+++ Task data

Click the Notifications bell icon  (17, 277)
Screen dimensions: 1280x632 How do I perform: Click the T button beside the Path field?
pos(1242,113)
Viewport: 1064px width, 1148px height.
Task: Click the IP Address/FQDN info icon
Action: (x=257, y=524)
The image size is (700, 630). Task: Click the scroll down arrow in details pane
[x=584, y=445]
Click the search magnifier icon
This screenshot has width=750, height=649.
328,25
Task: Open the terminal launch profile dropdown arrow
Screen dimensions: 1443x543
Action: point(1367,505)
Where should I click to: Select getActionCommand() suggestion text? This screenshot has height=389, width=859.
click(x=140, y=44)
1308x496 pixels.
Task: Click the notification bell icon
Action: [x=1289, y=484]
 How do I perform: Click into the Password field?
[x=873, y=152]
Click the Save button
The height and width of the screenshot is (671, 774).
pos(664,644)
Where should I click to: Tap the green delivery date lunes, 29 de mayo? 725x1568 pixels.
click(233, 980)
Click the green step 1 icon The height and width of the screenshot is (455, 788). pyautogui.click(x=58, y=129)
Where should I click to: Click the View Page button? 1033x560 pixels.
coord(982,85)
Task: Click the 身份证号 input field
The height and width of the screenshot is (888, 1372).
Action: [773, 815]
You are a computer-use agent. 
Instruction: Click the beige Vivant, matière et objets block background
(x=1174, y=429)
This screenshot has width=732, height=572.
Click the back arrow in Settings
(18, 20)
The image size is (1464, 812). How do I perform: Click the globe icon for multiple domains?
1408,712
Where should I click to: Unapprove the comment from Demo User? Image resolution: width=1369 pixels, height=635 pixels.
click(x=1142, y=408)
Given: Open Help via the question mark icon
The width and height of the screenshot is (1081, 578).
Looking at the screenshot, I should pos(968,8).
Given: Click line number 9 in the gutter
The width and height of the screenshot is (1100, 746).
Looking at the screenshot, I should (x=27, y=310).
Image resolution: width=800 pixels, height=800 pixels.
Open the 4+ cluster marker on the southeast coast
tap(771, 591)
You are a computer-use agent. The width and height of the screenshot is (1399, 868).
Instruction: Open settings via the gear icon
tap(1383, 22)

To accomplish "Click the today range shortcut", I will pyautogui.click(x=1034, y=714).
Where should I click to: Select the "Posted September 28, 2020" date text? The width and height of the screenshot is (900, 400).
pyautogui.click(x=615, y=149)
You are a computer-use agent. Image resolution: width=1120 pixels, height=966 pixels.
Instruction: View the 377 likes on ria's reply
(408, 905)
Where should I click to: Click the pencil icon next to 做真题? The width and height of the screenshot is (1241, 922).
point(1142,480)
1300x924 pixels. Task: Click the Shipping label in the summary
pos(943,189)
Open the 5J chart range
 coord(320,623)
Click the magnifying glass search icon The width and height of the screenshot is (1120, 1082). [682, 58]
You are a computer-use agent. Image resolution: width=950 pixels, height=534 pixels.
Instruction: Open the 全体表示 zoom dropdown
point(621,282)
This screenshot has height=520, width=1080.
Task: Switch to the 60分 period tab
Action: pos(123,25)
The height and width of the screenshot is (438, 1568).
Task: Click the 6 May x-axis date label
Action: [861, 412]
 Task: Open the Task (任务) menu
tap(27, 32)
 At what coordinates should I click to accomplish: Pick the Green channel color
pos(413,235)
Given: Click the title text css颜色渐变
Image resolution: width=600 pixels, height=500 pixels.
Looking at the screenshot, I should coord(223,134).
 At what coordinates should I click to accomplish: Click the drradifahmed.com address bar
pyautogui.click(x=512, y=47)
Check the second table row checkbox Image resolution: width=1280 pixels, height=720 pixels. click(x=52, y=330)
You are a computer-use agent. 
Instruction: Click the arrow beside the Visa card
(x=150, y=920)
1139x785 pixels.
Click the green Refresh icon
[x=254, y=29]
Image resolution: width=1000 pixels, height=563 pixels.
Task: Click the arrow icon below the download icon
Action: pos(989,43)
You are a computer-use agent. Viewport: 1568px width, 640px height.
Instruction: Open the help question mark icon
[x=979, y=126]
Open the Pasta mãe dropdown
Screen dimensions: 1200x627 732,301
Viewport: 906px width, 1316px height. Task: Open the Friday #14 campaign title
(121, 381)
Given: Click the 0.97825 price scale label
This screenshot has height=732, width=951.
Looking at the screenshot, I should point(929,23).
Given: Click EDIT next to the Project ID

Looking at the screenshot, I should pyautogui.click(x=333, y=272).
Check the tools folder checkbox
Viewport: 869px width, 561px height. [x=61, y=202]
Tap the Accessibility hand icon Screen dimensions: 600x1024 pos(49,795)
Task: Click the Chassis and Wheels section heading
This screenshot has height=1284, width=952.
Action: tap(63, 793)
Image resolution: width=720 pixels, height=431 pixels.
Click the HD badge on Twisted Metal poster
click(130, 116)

++++++

> **Problem details**: Copy the data once more. Leave nothing out.

> **Answer**:
Click the Notifications bell icon  (17, 277)
Screen dimensions: 1280x632 How do I perform: Click the T button beside the Path field?
pos(1242,113)
Viewport: 1064px width, 1148px height.
Task: Click the IP Address/FQDN info icon
Action: (x=257, y=524)
The image size is (700, 630). Task: Click the scroll down arrow in details pane
[x=584, y=445]
Click the search magnifier icon
This screenshot has width=750, height=649.
328,25
Task: Open the terminal launch profile dropdown arrow
Screen dimensions: 1443x543
Action: point(1367,505)
Where should I click to: Select getActionCommand() suggestion text? This screenshot has height=389, width=859.
click(x=140, y=44)
1308x496 pixels.
Task: Click the notification bell icon
Action: [x=1289, y=484]
 How do I perform: Click into the Password field?
[x=873, y=152]
Click the Save button
The height and width of the screenshot is (671, 774).
pos(664,644)
Where should I click to: Tap the green delivery date lunes, 29 de mayo? 725x1568 pixels.
click(233, 980)
Click the green step 1 icon The height and width of the screenshot is (455, 788). pyautogui.click(x=58, y=129)
Where should I click to: Click the View Page button? 1033x560 pixels.
coord(982,85)
Task: Click the 身份证号 input field
The height and width of the screenshot is (888, 1372).
Action: [773, 815]
You are a computer-use agent. 
Instruction: Click the beige Vivant, matière et objets block background
(x=1174, y=429)
This screenshot has width=732, height=572.
Click the back arrow in Settings
(18, 20)
The image size is (1464, 812). How do I perform: Click the globe icon for multiple domains?
1408,712
Where should I click to: Unapprove the comment from Demo User? Image resolution: width=1369 pixels, height=635 pixels.
click(x=1142, y=408)
Given: Open Help via the question mark icon
The width and height of the screenshot is (1081, 578).
Looking at the screenshot, I should pos(968,8).
Given: Click line number 9 in the gutter
The width and height of the screenshot is (1100, 746).
Looking at the screenshot, I should (x=27, y=310).
Image resolution: width=800 pixels, height=800 pixels.
Open the 4+ cluster marker on the southeast coast
tap(771, 591)
You are a computer-use agent. The width and height of the screenshot is (1399, 868).
Instruction: Open settings via the gear icon
tap(1383, 22)

To accomplish "Click the today range shortcut", I will pyautogui.click(x=1034, y=714).
Where should I click to: Select the "Posted September 28, 2020" date text? The width and height of the screenshot is (900, 400).
pyautogui.click(x=615, y=149)
You are a computer-use agent. Image resolution: width=1120 pixels, height=966 pixels.
Instruction: View the 377 likes on ria's reply
(408, 905)
Where should I click to: Click the pencil icon next to 做真题? The width and height of the screenshot is (1241, 922).
point(1142,480)
1300x924 pixels. Task: Click the Shipping label in the summary
pos(943,189)
Open the 5J chart range
 coord(320,623)
Click the magnifying glass search icon The width and height of the screenshot is (1120, 1082). [682, 58]
You are a computer-use agent. Image resolution: width=950 pixels, height=534 pixels.
Instruction: Open the 全体表示 zoom dropdown
point(621,282)
This screenshot has height=520, width=1080.
Task: Switch to the 60分 period tab
Action: pos(123,25)
The height and width of the screenshot is (438, 1568).
Task: Click the 6 May x-axis date label
Action: [861, 412]
 Task: Open the Task (任务) menu
tap(27, 32)
 At what coordinates should I click to accomplish: Pick the Green channel color
pos(413,235)
Given: Click the title text css颜色渐变
Image resolution: width=600 pixels, height=500 pixels.
Looking at the screenshot, I should coord(223,134).
 At what coordinates should I click to accomplish: Click the drradifahmed.com address bar
pyautogui.click(x=512, y=47)
Check the second table row checkbox Image resolution: width=1280 pixels, height=720 pixels. click(x=52, y=330)
You are a computer-use agent. 
Instruction: Click the arrow beside the Visa card
(x=150, y=920)
1139x785 pixels.
Click the green Refresh icon
[x=254, y=29]
Image resolution: width=1000 pixels, height=563 pixels.
Task: Click the arrow icon below the download icon
Action: pos(989,43)
You are a computer-use agent. Viewport: 1568px width, 640px height.
Instruction: Open the help question mark icon
[x=979, y=126]
Open the Pasta mãe dropdown
Screen dimensions: 1200x627 732,301
Viewport: 906px width, 1316px height. Task: Open the Friday #14 campaign title
(121, 381)
Given: Click the 0.97825 price scale label
This screenshot has height=732, width=951.
Looking at the screenshot, I should point(929,23).
Given: Click EDIT next to the Project ID

Looking at the screenshot, I should pyautogui.click(x=333, y=272).
Check the tools folder checkbox
Viewport: 869px width, 561px height. [x=61, y=202]
Tap the Accessibility hand icon Screen dimensions: 600x1024 pos(49,795)
Task: Click the Chassis and Wheels section heading
This screenshot has height=1284, width=952.
Action: tap(63, 793)
Image resolution: width=720 pixels, height=431 pixels.
Click the HD badge on Twisted Metal poster
click(130, 116)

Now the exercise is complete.